In this video we are going to take a look at the joyous sounding subject of Ansible's Variable Precedence.

No, please, come back... it's not that boring, I promise!

The topic sounds dull though, so let's quickly explain what the heck I am on about:

In Ansible, as we have seen in previous videos, you can declare / define variables in numerous places:

  • playbooks
  • roles - both the defaults and the vars directories
  • group_vars and host_vars directories

And that's not covering passing extra variables via command line, inventory variables, or system facts.


Even at a quick glance, there's a good few places we can create our variables. And it becomes important to know which ones will override the others. This is especially true if you are creating and using Roles, which you really should be, if you aren't already.

I have shameless stolen this section from the Ansible docs, as it's important for reference, and isn't really useful for me to spend time re-typing it:

Ansible Variable Precendence

  • extra vars (-e in the command line) always win
  • then comes connection variables defined in inventory (ansible_ssh_user, etc)
  • then comes "most everything else" (command line switches, vars in play, included vars, role vars, etc)
  • then comes the rest of the variables defined in inventory
  • then comes facts discovered about a system
  • then "role defaults", which are the most "defaulty" and lose in priority to everything.

PROBLEM >>
Quote the Ansible variable precedence text word for word, everything from "I have shameless" down to "priority to everything.".

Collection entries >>
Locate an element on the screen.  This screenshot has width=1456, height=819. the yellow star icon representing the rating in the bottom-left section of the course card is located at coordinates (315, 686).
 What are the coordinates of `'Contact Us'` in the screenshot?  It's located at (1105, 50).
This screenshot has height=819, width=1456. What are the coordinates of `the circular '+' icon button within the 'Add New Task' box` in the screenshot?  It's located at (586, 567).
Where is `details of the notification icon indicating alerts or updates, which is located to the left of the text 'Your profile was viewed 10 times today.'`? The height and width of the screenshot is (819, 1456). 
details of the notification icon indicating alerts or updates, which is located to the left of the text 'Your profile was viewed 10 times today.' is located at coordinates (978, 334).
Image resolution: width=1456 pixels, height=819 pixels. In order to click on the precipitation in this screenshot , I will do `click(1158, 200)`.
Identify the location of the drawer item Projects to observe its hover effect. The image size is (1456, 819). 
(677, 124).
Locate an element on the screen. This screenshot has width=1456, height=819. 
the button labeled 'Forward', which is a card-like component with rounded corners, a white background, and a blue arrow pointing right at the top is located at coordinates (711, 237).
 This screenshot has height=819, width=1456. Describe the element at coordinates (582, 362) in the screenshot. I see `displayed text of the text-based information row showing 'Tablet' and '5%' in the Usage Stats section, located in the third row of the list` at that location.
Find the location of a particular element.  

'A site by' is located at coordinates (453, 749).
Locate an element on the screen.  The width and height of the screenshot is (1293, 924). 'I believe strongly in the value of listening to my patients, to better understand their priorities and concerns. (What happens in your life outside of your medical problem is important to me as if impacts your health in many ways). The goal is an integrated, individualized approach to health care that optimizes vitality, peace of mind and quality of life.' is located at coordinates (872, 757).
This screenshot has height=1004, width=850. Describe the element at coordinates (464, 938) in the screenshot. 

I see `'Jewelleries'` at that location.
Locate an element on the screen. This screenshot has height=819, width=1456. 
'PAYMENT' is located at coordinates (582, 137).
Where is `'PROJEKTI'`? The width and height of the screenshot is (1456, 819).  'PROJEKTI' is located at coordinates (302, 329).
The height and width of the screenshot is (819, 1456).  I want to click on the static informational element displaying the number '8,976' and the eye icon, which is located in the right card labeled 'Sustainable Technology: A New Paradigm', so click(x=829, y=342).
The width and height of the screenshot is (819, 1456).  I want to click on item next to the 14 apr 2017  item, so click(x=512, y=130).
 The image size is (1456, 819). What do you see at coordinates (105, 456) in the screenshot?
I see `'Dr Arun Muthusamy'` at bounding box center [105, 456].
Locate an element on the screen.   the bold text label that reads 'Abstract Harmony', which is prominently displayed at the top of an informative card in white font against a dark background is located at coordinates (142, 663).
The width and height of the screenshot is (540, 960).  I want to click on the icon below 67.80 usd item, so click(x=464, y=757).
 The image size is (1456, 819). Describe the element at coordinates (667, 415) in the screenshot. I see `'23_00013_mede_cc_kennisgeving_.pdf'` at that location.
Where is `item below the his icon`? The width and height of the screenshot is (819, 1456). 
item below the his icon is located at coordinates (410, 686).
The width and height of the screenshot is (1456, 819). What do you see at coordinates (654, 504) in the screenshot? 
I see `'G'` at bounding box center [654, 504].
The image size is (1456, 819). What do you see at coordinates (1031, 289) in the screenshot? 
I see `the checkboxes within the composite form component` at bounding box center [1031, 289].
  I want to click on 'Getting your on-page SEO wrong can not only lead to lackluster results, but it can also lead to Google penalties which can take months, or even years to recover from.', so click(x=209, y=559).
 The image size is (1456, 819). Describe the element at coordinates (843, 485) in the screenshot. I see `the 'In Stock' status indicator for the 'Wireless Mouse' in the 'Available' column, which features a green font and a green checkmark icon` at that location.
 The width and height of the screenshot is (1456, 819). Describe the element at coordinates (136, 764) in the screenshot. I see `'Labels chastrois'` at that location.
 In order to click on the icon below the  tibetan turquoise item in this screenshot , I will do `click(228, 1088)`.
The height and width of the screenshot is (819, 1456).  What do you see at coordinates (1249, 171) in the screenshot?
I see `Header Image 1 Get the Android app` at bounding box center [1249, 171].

EXERCISE OUTPUT >>
I have shameless stolen this section from the Ansible docs, as it's important for reference, and isn't really useful for me to spend time re-typing it:

Ansible Variable Precendence

  • extra vars (-e in the command line) always win
  • then comes connection variables defined in inventory (ansible_ssh_user, etc)
  • then comes "most everything else" (command line switches, vars in play, included vars, role vars, etc)
  • then comes the rest of the variables defined in inventory
  • then comes facts discovered about a system
  • then "role defaults", which are the most "defaulty" and lose in priority to everything.